Instructions to follow: Return each of the rows below verbatim, with nothing added, dropped, or changed.

------------------------------------

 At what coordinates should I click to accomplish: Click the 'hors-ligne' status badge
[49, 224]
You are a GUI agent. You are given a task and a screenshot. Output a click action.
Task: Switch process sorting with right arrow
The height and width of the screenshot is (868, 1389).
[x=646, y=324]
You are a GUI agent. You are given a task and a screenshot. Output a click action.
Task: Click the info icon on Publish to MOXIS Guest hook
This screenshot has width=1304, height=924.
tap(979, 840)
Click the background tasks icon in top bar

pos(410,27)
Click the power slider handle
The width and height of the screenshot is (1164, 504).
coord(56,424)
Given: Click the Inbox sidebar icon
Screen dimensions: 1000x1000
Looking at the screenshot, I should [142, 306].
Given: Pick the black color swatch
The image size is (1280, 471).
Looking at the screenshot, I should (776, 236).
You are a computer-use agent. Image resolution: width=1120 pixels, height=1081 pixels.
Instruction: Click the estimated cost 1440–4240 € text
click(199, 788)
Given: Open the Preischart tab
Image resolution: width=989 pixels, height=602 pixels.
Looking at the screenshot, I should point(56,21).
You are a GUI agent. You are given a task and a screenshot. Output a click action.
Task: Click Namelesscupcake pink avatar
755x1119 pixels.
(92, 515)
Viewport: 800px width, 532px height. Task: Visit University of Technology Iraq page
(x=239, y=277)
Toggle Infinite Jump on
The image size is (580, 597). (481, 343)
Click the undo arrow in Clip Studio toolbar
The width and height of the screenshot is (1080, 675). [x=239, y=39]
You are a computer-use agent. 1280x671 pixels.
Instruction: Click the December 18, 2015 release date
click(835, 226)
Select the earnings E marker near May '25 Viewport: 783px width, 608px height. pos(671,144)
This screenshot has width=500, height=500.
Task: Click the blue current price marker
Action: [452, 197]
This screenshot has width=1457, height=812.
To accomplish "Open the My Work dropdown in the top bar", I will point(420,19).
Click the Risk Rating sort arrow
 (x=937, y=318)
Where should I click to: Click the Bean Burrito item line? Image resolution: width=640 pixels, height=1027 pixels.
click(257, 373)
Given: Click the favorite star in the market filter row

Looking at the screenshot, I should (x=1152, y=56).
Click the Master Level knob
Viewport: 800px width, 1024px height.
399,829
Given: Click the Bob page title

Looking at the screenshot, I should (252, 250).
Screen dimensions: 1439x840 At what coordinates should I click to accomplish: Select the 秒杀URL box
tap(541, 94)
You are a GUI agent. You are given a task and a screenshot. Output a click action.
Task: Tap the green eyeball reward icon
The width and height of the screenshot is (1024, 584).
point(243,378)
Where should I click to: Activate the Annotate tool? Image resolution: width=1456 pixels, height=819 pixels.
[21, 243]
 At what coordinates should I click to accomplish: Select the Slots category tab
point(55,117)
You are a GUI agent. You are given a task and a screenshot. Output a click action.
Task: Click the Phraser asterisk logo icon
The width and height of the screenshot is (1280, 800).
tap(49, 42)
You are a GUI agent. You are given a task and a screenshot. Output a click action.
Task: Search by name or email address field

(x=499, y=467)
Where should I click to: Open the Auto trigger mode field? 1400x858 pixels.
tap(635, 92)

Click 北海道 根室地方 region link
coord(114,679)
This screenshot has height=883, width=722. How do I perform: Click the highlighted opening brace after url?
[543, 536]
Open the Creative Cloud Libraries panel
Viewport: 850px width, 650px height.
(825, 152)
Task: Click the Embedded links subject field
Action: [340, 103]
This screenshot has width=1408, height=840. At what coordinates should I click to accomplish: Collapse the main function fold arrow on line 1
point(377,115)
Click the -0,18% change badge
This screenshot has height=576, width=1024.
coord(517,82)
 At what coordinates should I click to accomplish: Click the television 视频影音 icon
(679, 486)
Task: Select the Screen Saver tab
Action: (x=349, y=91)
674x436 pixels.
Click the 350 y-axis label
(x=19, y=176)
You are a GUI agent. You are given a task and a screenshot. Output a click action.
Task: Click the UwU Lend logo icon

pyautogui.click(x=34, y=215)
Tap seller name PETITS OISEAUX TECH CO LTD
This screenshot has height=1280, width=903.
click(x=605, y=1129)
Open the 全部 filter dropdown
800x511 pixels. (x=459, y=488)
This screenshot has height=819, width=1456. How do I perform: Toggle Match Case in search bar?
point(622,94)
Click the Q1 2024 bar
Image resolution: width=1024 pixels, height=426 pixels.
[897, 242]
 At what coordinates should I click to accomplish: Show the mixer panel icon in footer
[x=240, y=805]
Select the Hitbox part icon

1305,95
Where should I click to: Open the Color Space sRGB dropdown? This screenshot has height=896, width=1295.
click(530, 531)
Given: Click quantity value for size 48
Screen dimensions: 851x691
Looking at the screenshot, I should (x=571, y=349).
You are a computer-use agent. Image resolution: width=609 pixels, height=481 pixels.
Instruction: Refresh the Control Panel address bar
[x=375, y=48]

------------------------------------

Result of this exercise:
 At what coordinates should I click to accomplish: Click the 'hors-ligne' status badge
[49, 224]
You are a GUI agent. You are given a task and a screenshot. Output a click action.
Task: Switch process sorting with right arrow
The height and width of the screenshot is (868, 1389).
[x=646, y=324]
You are a GUI agent. You are given a task and a screenshot. Output a click action.
Task: Click the info icon on Publish to MOXIS Guest hook
This screenshot has width=1304, height=924.
tap(979, 840)
Click the background tasks icon in top bar

pos(410,27)
Click the power slider handle
The width and height of the screenshot is (1164, 504).
coord(56,424)
Given: Click the Inbox sidebar icon
Screen dimensions: 1000x1000
Looking at the screenshot, I should [142, 306].
Given: Pick the black color swatch
The image size is (1280, 471).
Looking at the screenshot, I should (776, 236).
You are a computer-use agent. Image resolution: width=1120 pixels, height=1081 pixels.
Instruction: Click the estimated cost 1440–4240 € text
click(199, 788)
Given: Open the Preischart tab
Image resolution: width=989 pixels, height=602 pixels.
Looking at the screenshot, I should point(56,21).
You are a GUI agent. You are given a task and a screenshot. Output a click action.
Task: Click Namelesscupcake pink avatar
755x1119 pixels.
(92, 515)
Viewport: 800px width, 532px height. Task: Visit University of Technology Iraq page
(x=239, y=277)
Toggle Infinite Jump on
The image size is (580, 597). (481, 343)
Click the undo arrow in Clip Studio toolbar
The width and height of the screenshot is (1080, 675). [x=239, y=39]
You are a computer-use agent. 1280x671 pixels.
Instruction: Click the December 18, 2015 release date
click(835, 226)
Select the earnings E marker near May '25 Viewport: 783px width, 608px height. pos(671,144)
This screenshot has width=500, height=500.
Task: Click the blue current price marker
Action: [452, 197]
This screenshot has width=1457, height=812.
To accomplish "Open the My Work dropdown in the top bar", I will point(420,19).
Click the Risk Rating sort arrow
 (x=937, y=318)
Where should I click to: Click the Bean Burrito item line? Image resolution: width=640 pixels, height=1027 pixels.
click(257, 373)
Given: Click the favorite star in the market filter row

Looking at the screenshot, I should (x=1152, y=56).
Click the Master Level knob
Viewport: 800px width, 1024px height.
399,829
Given: Click the Bob page title

Looking at the screenshot, I should (252, 250).
Screen dimensions: 1439x840 At what coordinates should I click to accomplish: Select the 秒杀URL box
tap(541, 94)
You are a GUI agent. You are given a task and a screenshot. Output a click action.
Task: Tap the green eyeball reward icon
The width and height of the screenshot is (1024, 584).
point(243,378)
Where should I click to: Activate the Annotate tool? Image resolution: width=1456 pixels, height=819 pixels.
[21, 243]
 At what coordinates should I click to accomplish: Select the Slots category tab
point(55,117)
You are a GUI agent. You are given a task and a screenshot. Output a click action.
Task: Click the Phraser asterisk logo icon
The width and height of the screenshot is (1280, 800).
tap(49, 42)
You are a GUI agent. You are given a task and a screenshot. Output a click action.
Task: Search by name or email address field

(x=499, y=467)
Where should I click to: Open the Auto trigger mode field? 1400x858 pixels.
tap(635, 92)

Click 北海道 根室地方 region link
coord(114,679)
This screenshot has height=883, width=722. How do I perform: Click the highlighted opening brace after url?
[543, 536]
Open the Creative Cloud Libraries panel
Viewport: 850px width, 650px height.
(825, 152)
Task: Click the Embedded links subject field
Action: [340, 103]
This screenshot has width=1408, height=840. At what coordinates should I click to accomplish: Collapse the main function fold arrow on line 1
point(377,115)
Click the -0,18% change badge
This screenshot has height=576, width=1024.
coord(517,82)
 At what coordinates should I click to accomplish: Click the television 视频影音 icon
(679, 486)
Task: Select the Screen Saver tab
Action: (x=349, y=91)
674x436 pixels.
Click the 350 y-axis label
(x=19, y=176)
You are a GUI agent. You are given a task and a screenshot. Output a click action.
Task: Click the UwU Lend logo icon

pyautogui.click(x=34, y=215)
Tap seller name PETITS OISEAUX TECH CO LTD
This screenshot has height=1280, width=903.
click(x=605, y=1129)
Open the 全部 filter dropdown
800x511 pixels. (x=459, y=488)
This screenshot has height=819, width=1456. How do I perform: Toggle Match Case in search bar?
point(622,94)
Click the Q1 2024 bar
Image resolution: width=1024 pixels, height=426 pixels.
[897, 242]
 At what coordinates should I click to accomplish: Show the mixer panel icon in footer
[x=240, y=805]
Select the Hitbox part icon

1305,95
Where should I click to: Open the Color Space sRGB dropdown? This screenshot has height=896, width=1295.
click(530, 531)
Given: Click quantity value for size 48
Screen dimensions: 851x691
Looking at the screenshot, I should (x=571, y=349).
You are a computer-use agent. Image resolution: width=609 pixels, height=481 pixels.
Instruction: Refresh the Control Panel address bar
[x=375, y=48]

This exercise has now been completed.